1 de noviembre de 2015

Saber perder


«Por fin escribe el mensaje: “Lo más pesado es cargar con ella todo el día”. Lo envía, se muerde el labio. Se arrepiente. Debería haber escrito algo más brillante. Más atrevido. Algo que le fuerce a responder, a comprometerse, algo que fabrique una cadena de mensajes que al final los reúna. Cuando suena el pitido del móvil que anuncia el mensaje recibido, Lorenzo vuelve la cabeza. Os pasáis el día con eso, qué coñazo, se os va a olvidar hablar. Es más barato, le explica Sylvia. Un instante después la decepción al leer la respuesta de Ariel. “Ánimo.” Sylvia tiene ganas de reír. De reírse de ella misma. Se mira en el retrovisor exterior buscando el fondo de sus ojos. Está roto, quebrado. El espejo. Está roto, dice a su padre. Sí, ya lo sé, hace días, algún hijoputa.
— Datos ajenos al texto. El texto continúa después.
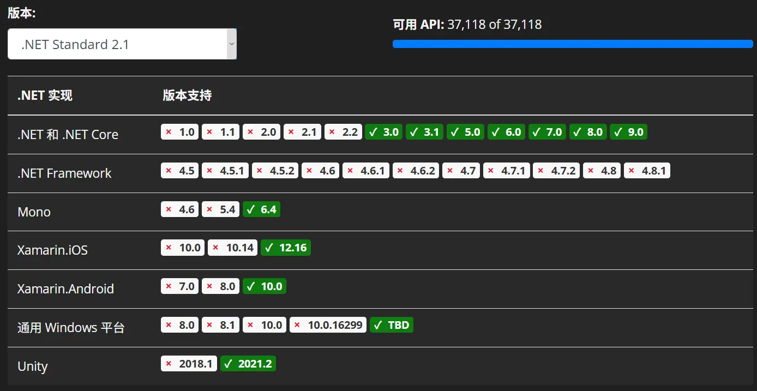The image size is (757, 391).
Task: Click the .NET 和 .NET Core row label
Action: [68, 135]
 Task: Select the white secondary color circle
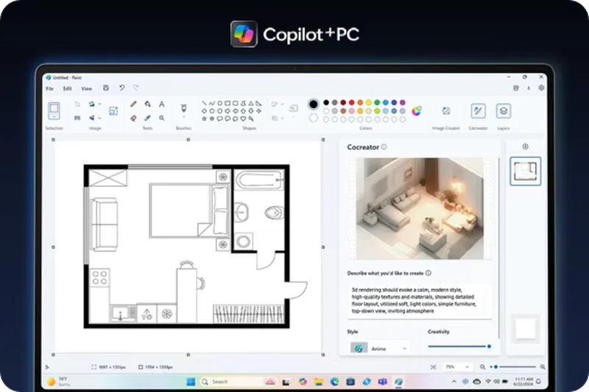click(x=314, y=118)
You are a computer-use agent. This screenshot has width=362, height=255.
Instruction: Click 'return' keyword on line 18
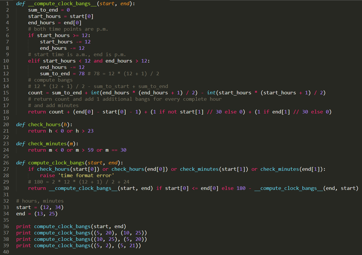coord(37,112)
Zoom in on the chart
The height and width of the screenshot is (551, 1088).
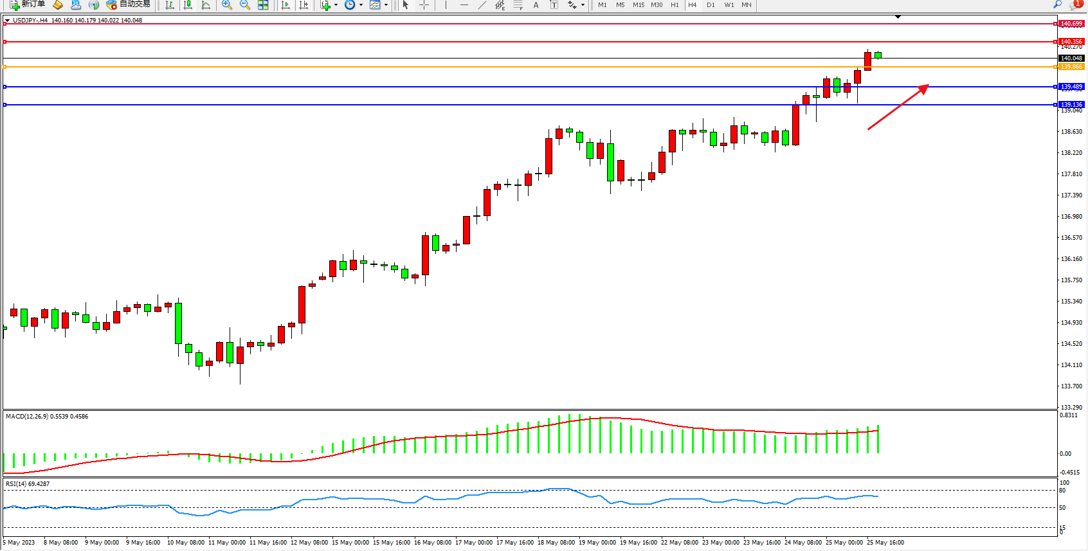pyautogui.click(x=227, y=5)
La respuesta de Ariel ha devuelto a Sylvia de un bofetón a la realidad. Le recuerda quién es él, quién es ella. Los pies en el suelo. Tendrá que vigilar que no asalte sus sueños, los ratos en que su pensamiento se evade. Que no alimente los ratos muertos con el anhelo de una llamada de él, de un contacto que no llega. Sabe que el único placer del que puede disfrutar es el que provoca esa punzada de dolor, esa especie de desolado conformismo. Está triste, pero al menos la tristeza es suya, la ha fabricado ella con sus expectativas, no se la ha provocado nadie, no es víctima de nadie. Se siente bien en ese sufrir, no le molesta. Se tumba. A esperar. No sabe qué.»